Измайлов Андрей - Русский транзит
– Кто такой Тэрри?! – каменным тоном спросил я. Да, я каменный гость – пришел и не уйду, пока не ответят.
– Не сейчас, Алекс! Быстро!
– Кто! Такой! Тэрри!
– Он из ФБР.
– Да-а? А я – из ЦРУ!
– Алекс! – вот теперь это не совет, и не просьба, и не приказ. Мольба! – Он действительно из ФБР!
– Ладно! Тогда… – я подошел к телефону, взял у Марси платок из кулачка, картинно встряхнул его и, ухватив ту же трубку, картинно, напоказ набрал: 911.
Если Марси – человек Конторы, она должна либо броситься на телефон в надежде оборвать связь, либо она должна ринуться отсюда вспугнутой антилопой. 911 – номер полиции.
Она не сделала ни того, ни другого. Она еще раз поторопила: «Алекс!».
Я дождался ответа и рявкнул оператору:
– Крайняя необходимость!
После чего осторожно уложил трубку рядом с аппаратом, ни в коем случае не на рычаг. Вот теперь: быстро!

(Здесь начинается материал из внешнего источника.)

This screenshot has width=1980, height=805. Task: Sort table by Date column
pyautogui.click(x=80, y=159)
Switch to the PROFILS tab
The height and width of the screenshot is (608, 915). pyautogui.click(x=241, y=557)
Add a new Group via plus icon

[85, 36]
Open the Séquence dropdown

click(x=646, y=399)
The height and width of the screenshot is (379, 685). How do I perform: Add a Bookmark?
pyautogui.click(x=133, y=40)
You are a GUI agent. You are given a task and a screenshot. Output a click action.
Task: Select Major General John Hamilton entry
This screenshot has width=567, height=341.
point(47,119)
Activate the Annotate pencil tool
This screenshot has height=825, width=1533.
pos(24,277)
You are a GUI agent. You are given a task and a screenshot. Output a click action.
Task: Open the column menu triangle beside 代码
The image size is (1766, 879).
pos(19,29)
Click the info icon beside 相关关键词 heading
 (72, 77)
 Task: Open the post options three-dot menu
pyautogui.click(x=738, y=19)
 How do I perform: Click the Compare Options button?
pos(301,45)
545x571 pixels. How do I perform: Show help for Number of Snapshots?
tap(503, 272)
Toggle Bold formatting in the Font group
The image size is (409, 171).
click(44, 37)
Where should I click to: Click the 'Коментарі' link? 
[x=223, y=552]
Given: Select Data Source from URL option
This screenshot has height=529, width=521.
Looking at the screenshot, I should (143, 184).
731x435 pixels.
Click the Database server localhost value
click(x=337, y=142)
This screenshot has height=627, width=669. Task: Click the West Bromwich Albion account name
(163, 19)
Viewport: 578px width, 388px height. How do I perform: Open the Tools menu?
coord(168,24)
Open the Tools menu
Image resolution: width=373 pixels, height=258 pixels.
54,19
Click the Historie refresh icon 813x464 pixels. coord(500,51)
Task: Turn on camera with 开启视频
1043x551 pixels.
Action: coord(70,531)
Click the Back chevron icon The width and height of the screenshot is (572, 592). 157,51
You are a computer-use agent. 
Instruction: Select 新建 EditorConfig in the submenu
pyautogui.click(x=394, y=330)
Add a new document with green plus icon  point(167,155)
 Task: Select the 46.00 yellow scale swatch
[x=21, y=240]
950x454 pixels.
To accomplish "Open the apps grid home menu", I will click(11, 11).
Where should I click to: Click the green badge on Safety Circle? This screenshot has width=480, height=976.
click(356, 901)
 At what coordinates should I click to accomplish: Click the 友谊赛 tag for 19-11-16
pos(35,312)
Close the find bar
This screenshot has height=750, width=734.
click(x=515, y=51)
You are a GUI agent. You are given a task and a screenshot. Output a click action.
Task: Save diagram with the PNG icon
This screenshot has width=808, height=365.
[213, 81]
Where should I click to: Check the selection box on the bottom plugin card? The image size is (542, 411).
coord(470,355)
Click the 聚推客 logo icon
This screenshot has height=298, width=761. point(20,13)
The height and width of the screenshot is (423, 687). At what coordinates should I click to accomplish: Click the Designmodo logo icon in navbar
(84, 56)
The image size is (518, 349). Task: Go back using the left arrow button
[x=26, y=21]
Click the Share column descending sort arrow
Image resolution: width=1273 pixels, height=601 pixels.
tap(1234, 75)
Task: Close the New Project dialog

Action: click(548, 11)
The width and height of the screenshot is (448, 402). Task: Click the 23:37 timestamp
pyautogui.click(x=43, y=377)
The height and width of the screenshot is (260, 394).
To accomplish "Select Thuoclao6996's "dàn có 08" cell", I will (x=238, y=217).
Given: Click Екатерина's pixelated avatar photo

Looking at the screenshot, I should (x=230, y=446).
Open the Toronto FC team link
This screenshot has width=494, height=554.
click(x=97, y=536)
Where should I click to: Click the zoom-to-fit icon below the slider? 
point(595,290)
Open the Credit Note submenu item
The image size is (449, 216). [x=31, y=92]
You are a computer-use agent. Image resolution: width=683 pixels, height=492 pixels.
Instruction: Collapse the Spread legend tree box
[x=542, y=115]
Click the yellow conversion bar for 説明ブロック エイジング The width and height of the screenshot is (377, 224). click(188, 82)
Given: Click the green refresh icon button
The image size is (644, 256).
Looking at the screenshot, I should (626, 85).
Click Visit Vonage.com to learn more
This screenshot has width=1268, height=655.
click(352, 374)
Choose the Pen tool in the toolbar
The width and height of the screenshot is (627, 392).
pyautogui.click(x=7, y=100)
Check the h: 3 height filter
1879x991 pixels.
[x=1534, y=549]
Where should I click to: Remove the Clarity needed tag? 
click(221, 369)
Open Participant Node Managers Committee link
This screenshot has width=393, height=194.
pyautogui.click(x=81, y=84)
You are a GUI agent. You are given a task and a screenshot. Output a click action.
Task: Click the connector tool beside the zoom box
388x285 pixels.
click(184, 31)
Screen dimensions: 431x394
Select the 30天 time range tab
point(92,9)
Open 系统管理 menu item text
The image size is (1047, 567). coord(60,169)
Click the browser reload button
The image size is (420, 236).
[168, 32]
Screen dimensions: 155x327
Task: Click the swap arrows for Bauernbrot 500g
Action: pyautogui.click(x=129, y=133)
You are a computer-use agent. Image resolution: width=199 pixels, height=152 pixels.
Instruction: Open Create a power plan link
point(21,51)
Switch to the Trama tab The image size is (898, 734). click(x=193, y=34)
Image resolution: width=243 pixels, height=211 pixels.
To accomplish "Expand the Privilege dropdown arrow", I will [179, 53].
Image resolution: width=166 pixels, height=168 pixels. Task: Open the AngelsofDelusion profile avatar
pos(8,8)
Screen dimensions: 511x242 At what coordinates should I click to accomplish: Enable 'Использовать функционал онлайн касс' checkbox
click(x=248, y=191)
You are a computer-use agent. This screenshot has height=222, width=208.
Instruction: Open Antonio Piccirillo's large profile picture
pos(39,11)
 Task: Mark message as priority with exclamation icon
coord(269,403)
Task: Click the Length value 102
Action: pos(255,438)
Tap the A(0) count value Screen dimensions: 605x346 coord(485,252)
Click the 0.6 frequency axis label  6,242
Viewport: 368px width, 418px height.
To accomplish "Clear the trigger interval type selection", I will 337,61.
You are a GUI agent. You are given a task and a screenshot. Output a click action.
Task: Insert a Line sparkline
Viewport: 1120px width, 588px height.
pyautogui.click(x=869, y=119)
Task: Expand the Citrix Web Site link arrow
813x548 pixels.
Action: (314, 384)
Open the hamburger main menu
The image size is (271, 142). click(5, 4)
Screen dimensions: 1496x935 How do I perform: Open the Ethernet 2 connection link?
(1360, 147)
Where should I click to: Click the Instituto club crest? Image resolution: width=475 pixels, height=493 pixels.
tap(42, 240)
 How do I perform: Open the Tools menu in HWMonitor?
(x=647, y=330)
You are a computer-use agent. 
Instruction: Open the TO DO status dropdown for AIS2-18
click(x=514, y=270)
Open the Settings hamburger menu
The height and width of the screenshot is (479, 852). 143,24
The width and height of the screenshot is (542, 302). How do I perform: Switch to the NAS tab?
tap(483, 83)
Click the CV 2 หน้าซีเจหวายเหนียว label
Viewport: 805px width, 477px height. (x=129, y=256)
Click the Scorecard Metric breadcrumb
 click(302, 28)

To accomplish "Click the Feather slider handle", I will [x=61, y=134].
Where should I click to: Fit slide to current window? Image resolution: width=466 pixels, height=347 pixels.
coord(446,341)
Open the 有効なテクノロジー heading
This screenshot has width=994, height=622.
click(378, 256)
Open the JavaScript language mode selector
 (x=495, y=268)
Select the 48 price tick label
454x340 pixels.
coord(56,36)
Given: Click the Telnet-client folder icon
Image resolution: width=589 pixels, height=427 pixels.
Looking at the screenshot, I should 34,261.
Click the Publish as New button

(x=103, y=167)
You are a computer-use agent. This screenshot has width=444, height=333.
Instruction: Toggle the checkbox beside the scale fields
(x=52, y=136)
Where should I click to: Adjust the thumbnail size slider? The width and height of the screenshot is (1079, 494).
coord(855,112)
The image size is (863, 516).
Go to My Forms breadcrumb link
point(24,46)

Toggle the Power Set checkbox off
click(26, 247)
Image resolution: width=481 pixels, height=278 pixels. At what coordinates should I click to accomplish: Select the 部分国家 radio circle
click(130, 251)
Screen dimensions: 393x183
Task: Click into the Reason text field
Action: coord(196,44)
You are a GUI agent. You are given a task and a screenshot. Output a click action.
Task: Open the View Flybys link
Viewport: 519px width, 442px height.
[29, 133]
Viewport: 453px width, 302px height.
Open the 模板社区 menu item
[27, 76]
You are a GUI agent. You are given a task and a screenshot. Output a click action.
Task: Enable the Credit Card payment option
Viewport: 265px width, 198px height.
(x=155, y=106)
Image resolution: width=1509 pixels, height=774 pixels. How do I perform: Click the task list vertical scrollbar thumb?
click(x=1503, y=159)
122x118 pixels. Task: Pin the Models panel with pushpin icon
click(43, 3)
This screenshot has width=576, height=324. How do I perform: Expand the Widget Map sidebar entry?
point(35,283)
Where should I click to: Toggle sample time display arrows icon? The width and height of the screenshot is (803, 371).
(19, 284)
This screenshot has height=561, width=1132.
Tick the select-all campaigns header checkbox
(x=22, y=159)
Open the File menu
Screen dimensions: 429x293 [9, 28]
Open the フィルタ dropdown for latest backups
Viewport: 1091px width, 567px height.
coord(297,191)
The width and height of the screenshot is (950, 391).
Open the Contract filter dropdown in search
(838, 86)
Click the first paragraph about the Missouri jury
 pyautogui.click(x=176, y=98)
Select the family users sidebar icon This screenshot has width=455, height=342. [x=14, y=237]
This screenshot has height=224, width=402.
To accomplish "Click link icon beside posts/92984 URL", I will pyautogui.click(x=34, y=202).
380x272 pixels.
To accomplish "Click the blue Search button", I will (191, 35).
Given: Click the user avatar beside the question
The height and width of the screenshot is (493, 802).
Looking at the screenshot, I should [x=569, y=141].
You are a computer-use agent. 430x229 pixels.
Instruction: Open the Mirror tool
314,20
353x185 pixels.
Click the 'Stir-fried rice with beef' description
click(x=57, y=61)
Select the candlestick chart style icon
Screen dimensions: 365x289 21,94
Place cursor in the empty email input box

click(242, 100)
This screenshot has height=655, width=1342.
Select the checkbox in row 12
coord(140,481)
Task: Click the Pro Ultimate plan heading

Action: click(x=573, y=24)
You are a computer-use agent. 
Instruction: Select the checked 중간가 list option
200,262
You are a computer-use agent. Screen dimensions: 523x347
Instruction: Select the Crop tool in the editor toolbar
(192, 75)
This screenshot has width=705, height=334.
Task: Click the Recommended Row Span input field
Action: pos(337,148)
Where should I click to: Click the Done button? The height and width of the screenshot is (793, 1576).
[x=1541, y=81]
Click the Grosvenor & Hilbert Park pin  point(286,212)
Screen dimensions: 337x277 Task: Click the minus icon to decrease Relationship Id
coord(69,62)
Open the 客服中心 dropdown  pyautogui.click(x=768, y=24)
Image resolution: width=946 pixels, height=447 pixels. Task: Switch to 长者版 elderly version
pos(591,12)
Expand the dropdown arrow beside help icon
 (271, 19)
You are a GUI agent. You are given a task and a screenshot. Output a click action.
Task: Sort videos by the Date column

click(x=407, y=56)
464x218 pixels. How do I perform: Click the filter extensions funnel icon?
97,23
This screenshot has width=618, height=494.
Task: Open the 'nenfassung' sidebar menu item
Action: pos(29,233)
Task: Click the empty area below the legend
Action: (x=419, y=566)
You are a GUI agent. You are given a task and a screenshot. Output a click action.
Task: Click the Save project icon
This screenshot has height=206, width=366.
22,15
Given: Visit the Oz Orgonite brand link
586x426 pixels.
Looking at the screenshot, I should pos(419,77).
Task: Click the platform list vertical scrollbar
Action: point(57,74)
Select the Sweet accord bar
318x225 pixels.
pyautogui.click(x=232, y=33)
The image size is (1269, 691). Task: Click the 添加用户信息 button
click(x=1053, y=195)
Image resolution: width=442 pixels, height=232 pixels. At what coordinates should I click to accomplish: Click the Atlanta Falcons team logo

Через десяток секунд мы сидели в «порше». Еще через пять секунд мы были в достаточном отдалении от домика Перельмана. Еще через секунду я стопанул «порш» (уж теперь- то я сам сел за руль!) – подождем. Не возражаешь, Марси?
Она не возражала – я приобнял ее весьма тесно. Можно толковать как прилив чувств, можно толковать как пленение. Одно точно – не вырвется.
Достаточное отдаление – это такое отдаление, чтобы не попасть в зону боевых действий, но наблюдать за ними, за боевыми действиями, буде они состоятся.
911 – полиция. Я ее вызвал. А занятая линия указывает местонахождение. Должны прибыть. Кто первый? «Тэрри из ФБР» или полиция? Вот и поглядим, как они друг с другом поладят.
Первым прибыл «Тэрри». И не один. Четверо выскочили из новенького седана, пятый остался в машине. Трое скрылись в доме, один пошел вдоль стены, огибая по периметру.
Минуту-другую было тихо. Потом вдалеке заныла сирена, громче-громче, приближаясь-приближаясь.
Боевые действия не состоялись. Они поладили. ФБР и полиция. То есть нелады, конечно, у них всегда были и будут, но иного рода. Беготни со стрельбой я не дождался. Обменялись фразами, продемонстрировали друг другу знаки отличия и принадлежности. Дальше я глядеть не стал. И так ясно: полиция – это полиция, ФБР – это ФБР. То есть Марси, вызвонив ниоткуда загадочного Тэрри, и в самом деле навела на дом Льва Михайловича Перельмана федеральных агентов.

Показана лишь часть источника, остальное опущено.